Glue

BigData Workflow Engine for Hadoop, Hbase, Netezza, Pig, Hive, Cascalog ...

Glue Job execution

Who should use this?

Overview

Glue is a job execution engine, written in Java and Groovy. workflows are written in Groovy DSL (simple statements) and use pre-developed modules to interact with external resources e.g. DBs, Hadoop, Netezza, FTP etc.

Abstracting configuration from functionality

In Glue one of the main features and design goals is to always abstract configuration away from functionality. This means that no more hardcoded IPs, UserIDs and Passwords spread over 10s of hundreds of bash/python scripts.

Scripts written for one environment can be easily ported to another because the configuration is done outside of each workflow.

How is this done?

Each Module has a configuration section in the /opt/glue/conf/workflow_modules.grooy where data like hosts, ips, usernames etc are placed. This configuration is loaded and provided to the Module before starting each workflow.

Configurations can be changed dynamically and are re-read before each workflow run, such that no restart is required.

Extending via Modules

Functionality can be added to an already running and installed Glue instance, via dynamically loaded modules.

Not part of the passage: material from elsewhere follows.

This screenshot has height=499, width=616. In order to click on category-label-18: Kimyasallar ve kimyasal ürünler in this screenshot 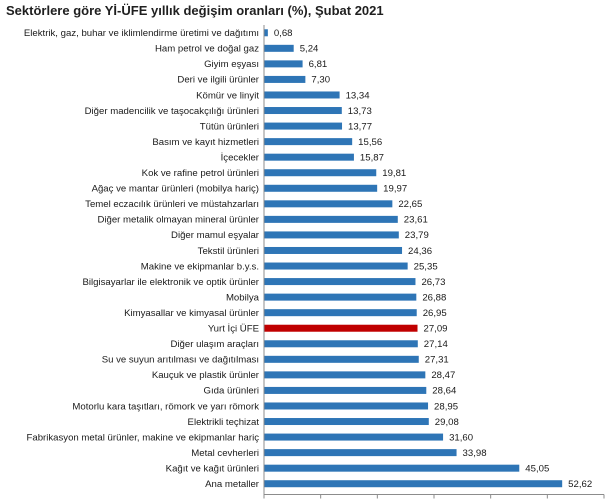, I will do `click(192, 314)`.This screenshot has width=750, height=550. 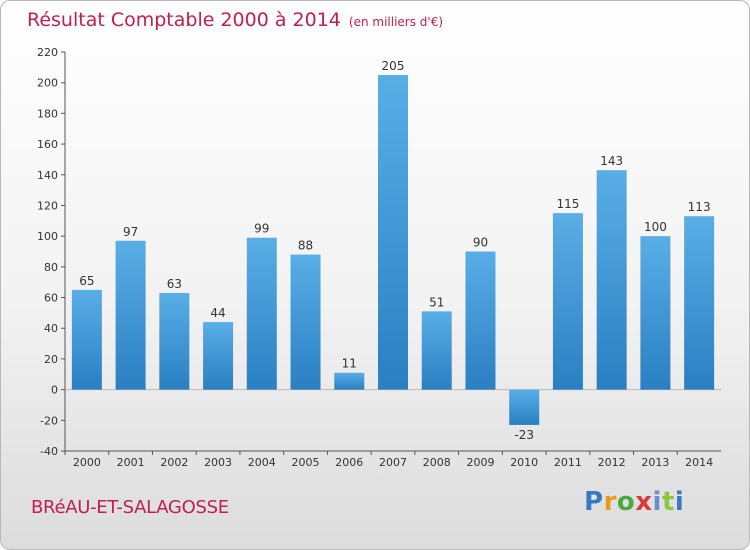 What do you see at coordinates (349, 462) in the screenshot?
I see `x-tick-label: 2006` at bounding box center [349, 462].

A module abstracts away complex and repetitive interactions with external systems.

E.g.

Glue provides modules for the below systems:

MySQL (via JDBC any JDBC compliant DB) Netezza HDFS Pig Hive FTP and SFTP

These modules are called via the context in each workflow script:

E.g. to cat through each line in each file in an HDFS directory do:

context.hdfs.cat 'mydir', { line -> / do something with the text line / }